━━━ The records ━━━
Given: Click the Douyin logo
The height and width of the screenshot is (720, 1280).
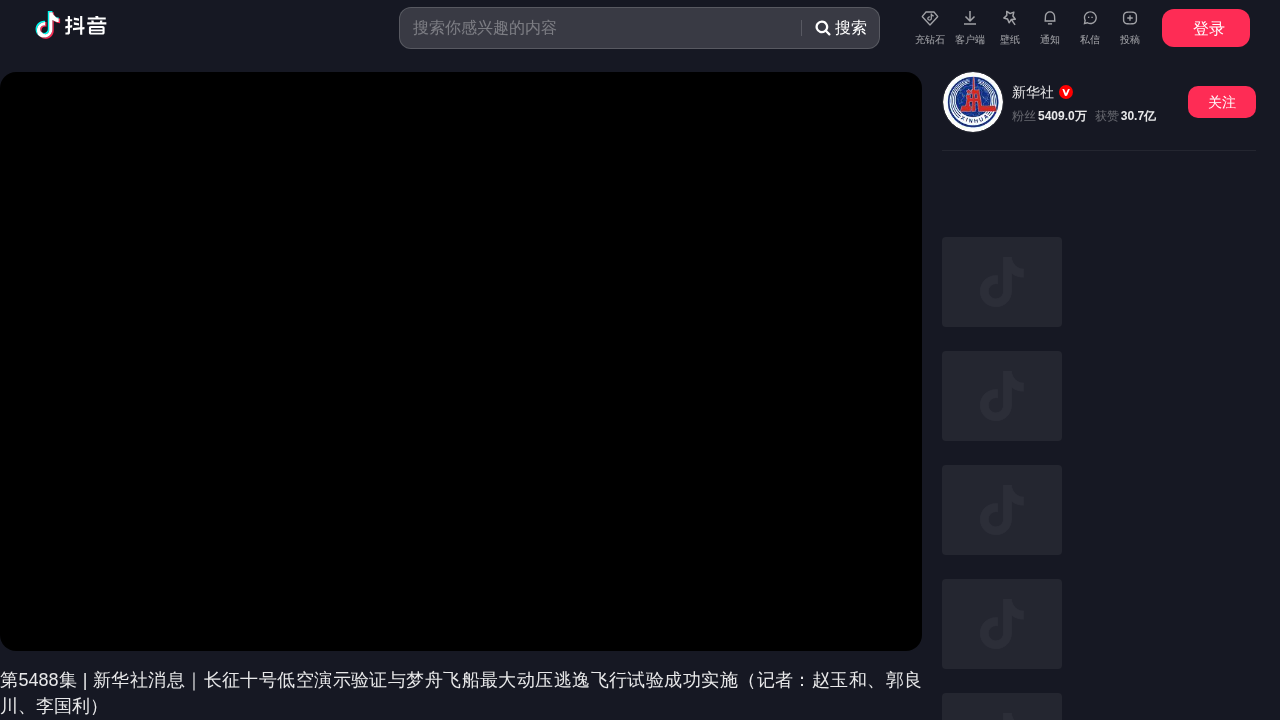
━━━
━━━ The records ━━━
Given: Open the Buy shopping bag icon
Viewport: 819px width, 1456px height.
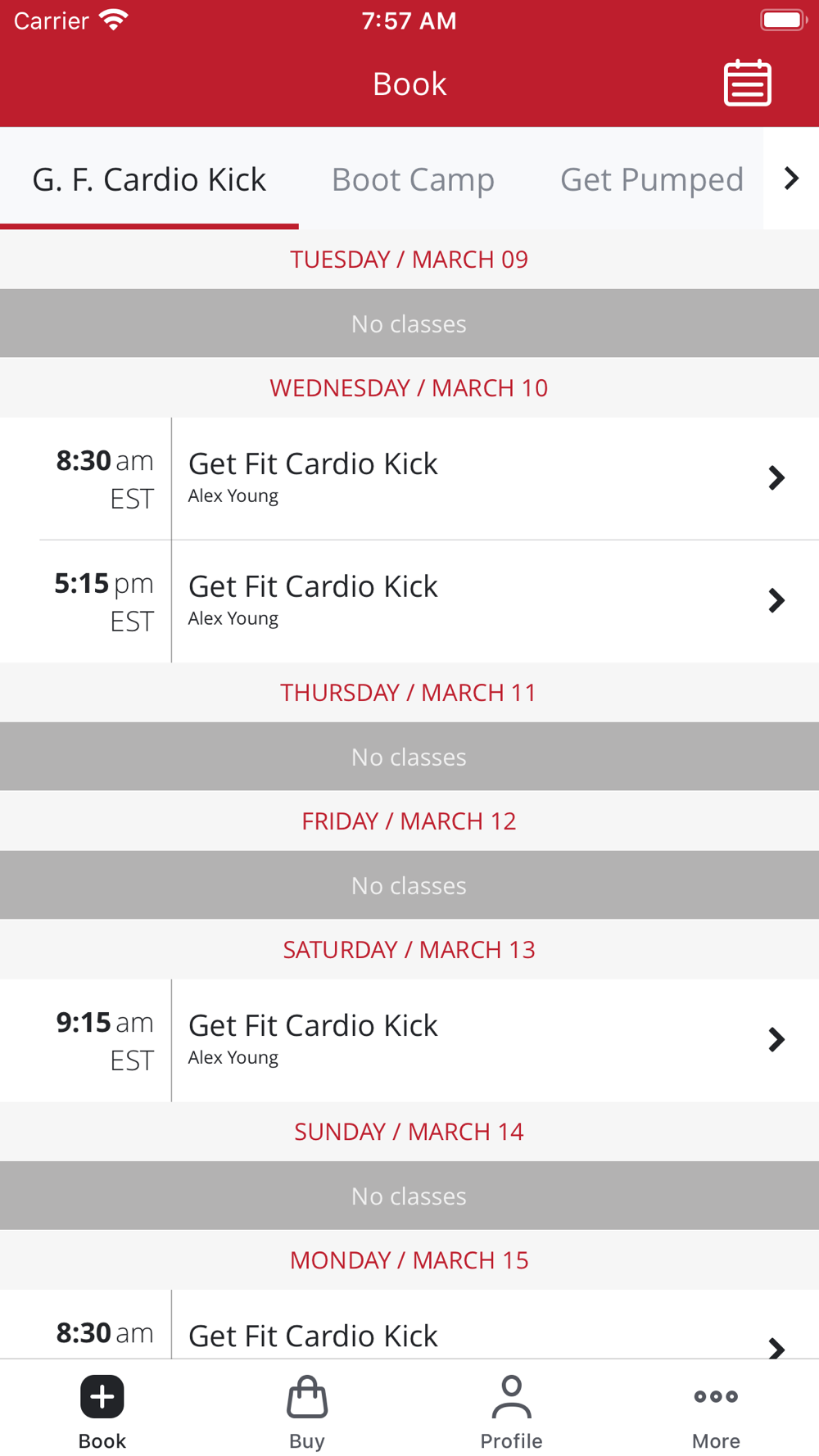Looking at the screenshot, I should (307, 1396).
━━━
━━━ The records ━━━
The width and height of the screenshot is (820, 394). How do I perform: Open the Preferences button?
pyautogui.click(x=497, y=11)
━━━
### Task objective
Output the lines of the records above exactly as they appear, from the line containing "Given: Click the Douyin logo" through the line containing "The height and".

### Answer space
Given: Click the Douyin logo
The height and width of the screenshot is (720, 1280).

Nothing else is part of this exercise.